French writer Annie Ernaux receives the Nobel Prize for Literature

STOCKHOLM –

French author Annie Ernaux has been awarded this year’s Nobel Prize in literature for “the courage and clinical acumen with which she uncovers the roots, distances and collective constraints of personal memory,” the Swedish Academy said on Thursday.

Ernaux, 82, started out writing autobiographical novels but quickly abandoned fiction in favor of memoirs.

Her more than 20 books, most of them very short, narrate events from her life and the lives of those around her. They present uncompromising portraits of sexual encounters, abortions, illnesses and the death of her parents.

Anders Olsson, chairman of the Nobel Committee for Literature, said Ernaux’s work was often “uncompromising and written in simple, clean language.”

“She has achieved something admirable and enduring,” he told reporters after the announcement in Stockholm, Sweden.

Ernaux describes his style as “flat writing” (plaque de ecriture), a highly objective view of the events he describes, not shaped by flowery description or overwhelming emotions.

In the book that made her famous, “La Place” (A Man’s Place), about her relationship with her father, she writes: “No lyrical reminiscences, no triumphant displays of irony. This neutral writing style comes naturally to me.” “.

Her most critically acclaimed book was “The Years” (Les annees), published in 2008 and describing herself and French society in general from the end of World War II to the present day. Unlike the previous books, in “The Years”, Ernaux writes about herself in the third person, calling her character “her” instead of “I”. The book received numerous awards and distinctions.

Last year’s award went to Tanzanian-born, UK-based writer Abdulrazak Gurnah, whose novels explore the impact of migration on people and societies.

Gurnah was only the sixth African-born Nobel laureate in literature, and the prize has long faced criticism that it is too focused on European and North American writers. It is also dominated by men, with only 16 women among its 118 laureates.

Awards to Gurnah in 2021 and to American poet Louise Gluck in 2020 helped the literature prize overcome years of controversy and scandal.

In 2018, the prize was postponed after allegations of sexual abuse rocked the Swedish Academy, which appoints the Nobel literature committee, and prompted an exodus of members. The academy was revamped but faced further criticism for awarding the 2019 literature prize to Austrian Peter Handke, who has been called an apologist for Serbian war crimes.

A week of Nobel Prize announcements began on Monday with Swedish scientist Svante Paabo receiving the prize in medicine for uncovering secrets of Neanderthal DNA that provided key information about our immune systems.

Three scientists jointly won the physics prize on Tuesday. The Frenchman Alain Aspect, the American John F. Clauser and the Austrian Anton Zeilinger had shown that tiny particles can maintain a connection with each other even when they are separated, a phenomenon known as quantum entanglement, which can be used for specialized computing and to encrypt information. .
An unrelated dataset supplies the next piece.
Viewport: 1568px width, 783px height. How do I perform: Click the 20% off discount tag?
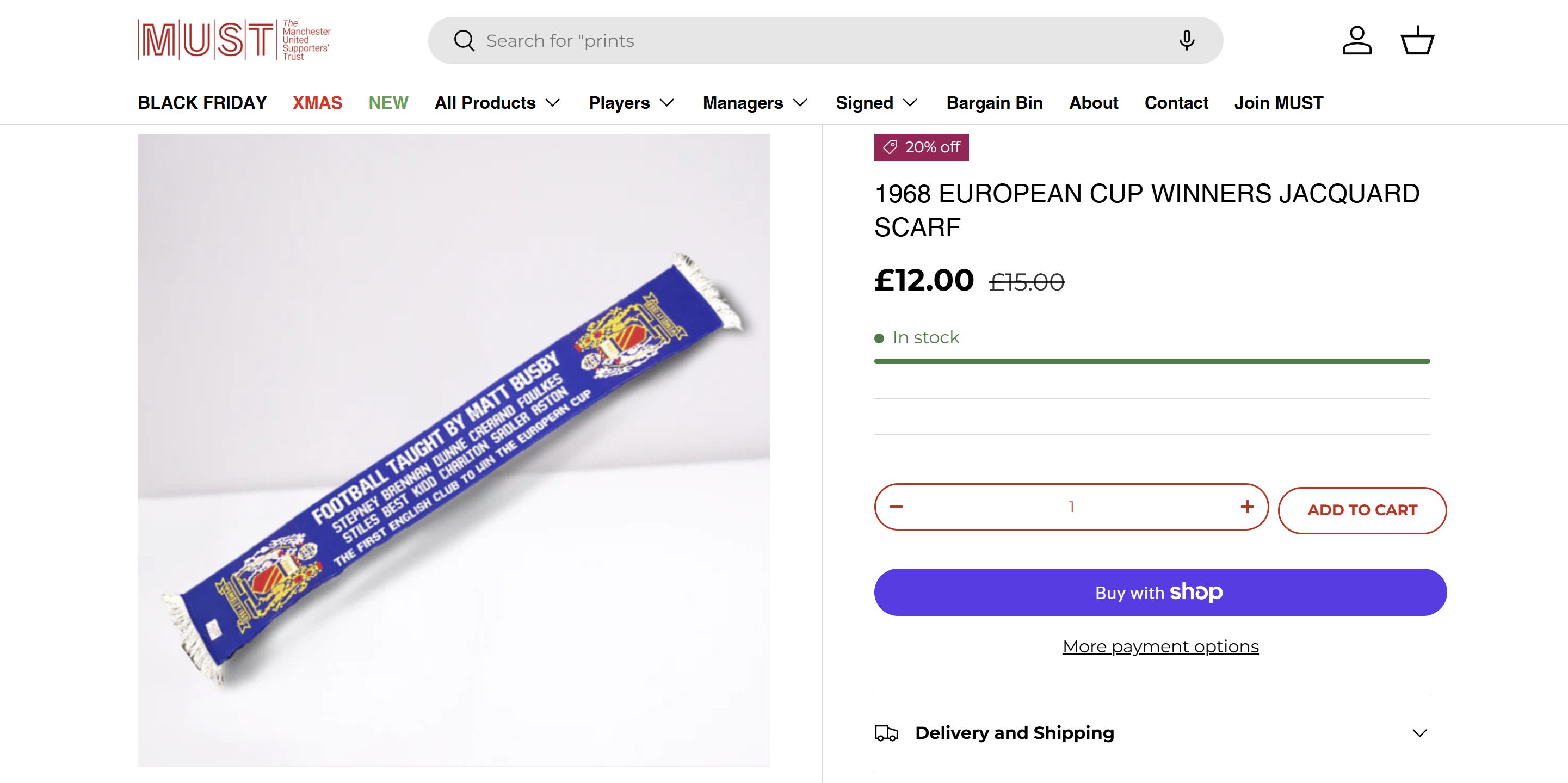coord(921,147)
The Nobel Prize in chemistry was awarded on Wednesday to Americans Carolyn R. Bertozzi and K. Barry Sharpless, and Danish scientist Morten Meldal for developing a way to “join molecules” that can be used to explore cells, map DNA and design drugs. that can attack diseases such as cancer with greater precision.

The 2022 Nobel Peace Prize will be announced on Friday and the one for economics on Monday.

The prizes have a cash prize of 10 million Swedish kronor (nearly $900,000) and will be awarded on December 10. The money comes from a legacy left by the prize’s creator, Swedish inventor Alfred Nobel, in 1895.